Figure 1 Gene mutational profile 70 G3 EECs.

Among the 20 cases in the POLE-ultramutated subgroup, the most common hotspot mutations (P286R and V411L) were found in 10 (50%) and seven (35%) tumor samples, respectively (Table 2). In addition, A456P, P436R, and Y473C were each present in one case (Table 2). Furthermore, the most commonly hotspot mutation (P286R and V411L) covers 85% of the POLE-ultramutated cases. In addition, high mutational load and multiple molecular features were observed in the POLE-ultramutated subgroup with on two MMRd/MSH-H cases and seven TP53mut/p53abn cases (Table 3 and Figure 1).

TABLE 3

Table 3 Molecular characteristics of POLE-ultramutated G3 EECs.

MSI-NGS testing

We identified 28 MSI-H (40%), four MSI-L (5.7%), and 38 MSS (54.3%) EECs, respectively. Twenty-seven of the 28 MSI-H tumors were classified as MSI-H subtype with only one tumor that belongs to POLE subtype. Among these MSI-H tumors, two cases showed normal MMR staining by IHC and were classified to the NSMP group, indicating the strong consistency between the MSI-NGS and MMR-IHC methods. Further MLH1 methylation testing showed that one of the two doubtable cases was high-methylated (Figure 2) and the other was not methylated. The not methylated MSI-H case had two instable repeat loci (BAT-26 and MONO-27) with an additional MSH2 nonsense mutation (p.Q344X, mutation allele frequency: 48.17%) tested by NGS but showed normal MMR staining by IHC.

FIGURE 2

Figure 2 Immunohistochemical staining characteristics of EECs of MLH1 methylation. (A) X40 and (B) X100: Morphology of high-grade endometrioid adenocarcinoma with MLH1 methylation. (B) MLH1 protein expression pattern is completely absent of high-grade endometrioid adenocarcinoma with MLH1 methylation (X200). (C–F) MSH2, MSH6, and PMS2 protein are positive expression pattern of high-grade endometrioid adenocarcinoma with MLH1 methylation (X200).

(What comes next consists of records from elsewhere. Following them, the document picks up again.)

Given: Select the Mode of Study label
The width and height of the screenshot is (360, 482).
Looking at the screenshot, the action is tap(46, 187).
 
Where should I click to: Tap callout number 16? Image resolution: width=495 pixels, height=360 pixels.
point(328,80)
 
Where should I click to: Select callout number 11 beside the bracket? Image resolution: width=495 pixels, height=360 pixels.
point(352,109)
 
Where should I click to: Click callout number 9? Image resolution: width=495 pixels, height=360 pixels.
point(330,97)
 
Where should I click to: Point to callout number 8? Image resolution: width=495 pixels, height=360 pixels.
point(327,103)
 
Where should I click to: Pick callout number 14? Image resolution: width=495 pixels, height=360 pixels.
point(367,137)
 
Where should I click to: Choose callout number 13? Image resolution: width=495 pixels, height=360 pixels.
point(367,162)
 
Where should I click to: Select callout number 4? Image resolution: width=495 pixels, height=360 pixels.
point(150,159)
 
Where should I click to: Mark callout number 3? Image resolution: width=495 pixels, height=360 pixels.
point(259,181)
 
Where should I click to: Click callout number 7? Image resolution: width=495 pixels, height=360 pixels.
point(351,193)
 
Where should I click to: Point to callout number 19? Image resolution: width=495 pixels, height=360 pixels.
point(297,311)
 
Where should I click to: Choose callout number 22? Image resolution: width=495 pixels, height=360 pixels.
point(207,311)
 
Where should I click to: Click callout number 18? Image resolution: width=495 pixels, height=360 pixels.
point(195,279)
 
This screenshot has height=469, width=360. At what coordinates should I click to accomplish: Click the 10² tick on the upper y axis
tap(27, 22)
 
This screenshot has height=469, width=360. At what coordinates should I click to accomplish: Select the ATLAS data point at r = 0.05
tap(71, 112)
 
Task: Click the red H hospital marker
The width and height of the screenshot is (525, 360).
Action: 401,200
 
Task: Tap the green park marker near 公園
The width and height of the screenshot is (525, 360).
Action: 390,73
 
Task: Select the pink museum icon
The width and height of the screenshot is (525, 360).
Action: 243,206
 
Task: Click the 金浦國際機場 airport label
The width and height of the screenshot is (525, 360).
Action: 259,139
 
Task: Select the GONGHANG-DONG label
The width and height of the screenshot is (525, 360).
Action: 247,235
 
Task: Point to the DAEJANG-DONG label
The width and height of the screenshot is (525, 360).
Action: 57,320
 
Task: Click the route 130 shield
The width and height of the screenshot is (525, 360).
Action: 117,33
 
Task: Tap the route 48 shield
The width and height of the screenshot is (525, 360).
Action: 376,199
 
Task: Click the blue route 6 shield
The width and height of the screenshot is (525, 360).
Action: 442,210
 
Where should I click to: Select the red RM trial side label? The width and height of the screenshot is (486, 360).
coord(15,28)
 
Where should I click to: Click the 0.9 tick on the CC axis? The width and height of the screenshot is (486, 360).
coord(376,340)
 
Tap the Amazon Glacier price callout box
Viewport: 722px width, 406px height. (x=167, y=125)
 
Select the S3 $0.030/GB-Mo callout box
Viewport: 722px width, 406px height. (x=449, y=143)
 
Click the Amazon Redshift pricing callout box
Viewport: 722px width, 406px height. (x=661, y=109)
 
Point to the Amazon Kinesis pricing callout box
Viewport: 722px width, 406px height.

There were twenty (28.6%) tumors harboring somatic pathogenic mutations of TP53 identified by NGS, of which, 10 were classified to TP53mut, eight were POLE-ultramutated, and two were MSI-H (Table 4). Among these cases, five tumors showed normal p53 staining by IHC (three cases in the POLE-ultramutated group and two cases in the MSI-H group, see Table 4). In addition, there was one sample identified TP53wt by NGS but showed p53 abnormal staining by IHC.

TABLE 4

Table 4 Comparison of NGS and IHC for TP53 (p53) status assessment.

IHC

The molecular classification based on POLE sequencing and MMR and p53 IHC identified four parallel subgroups: POLE-ultramutated (n = 20, 28.6%), MMRd (n = 26, 37.1%), NSMP (n = 14, 20%), and p53mut (n = 10, 14.3%) (Figure 3). The molecular classification using NGS panel and IHC for 70 G3 EECs was shown in Table 1. The NGS method showed 98.6% (69 of 70 cases) in line with the IHC method (kappa value 98%).

FIGURE 3

Figure 3 Immunohistochemical staining characteristics of EECs of TP53 subtypes. (A, B) Morphology of high-grade endometrioid adenocarcinoma with TP53 gene mutation and its diffuse positive expression pattern of p53 protein (X200). (C, D) High-grade endometrioid adenocarcinoma with TP53 gene mutation is rich in lymphocyte stroma and its p53 protein expression pattern is completely absent (X200). (E, F) The morphology of high-grade endometrioid adenocarcinoma without mutation of TP53 gene and its positive expression pattern of p53 protein (X200).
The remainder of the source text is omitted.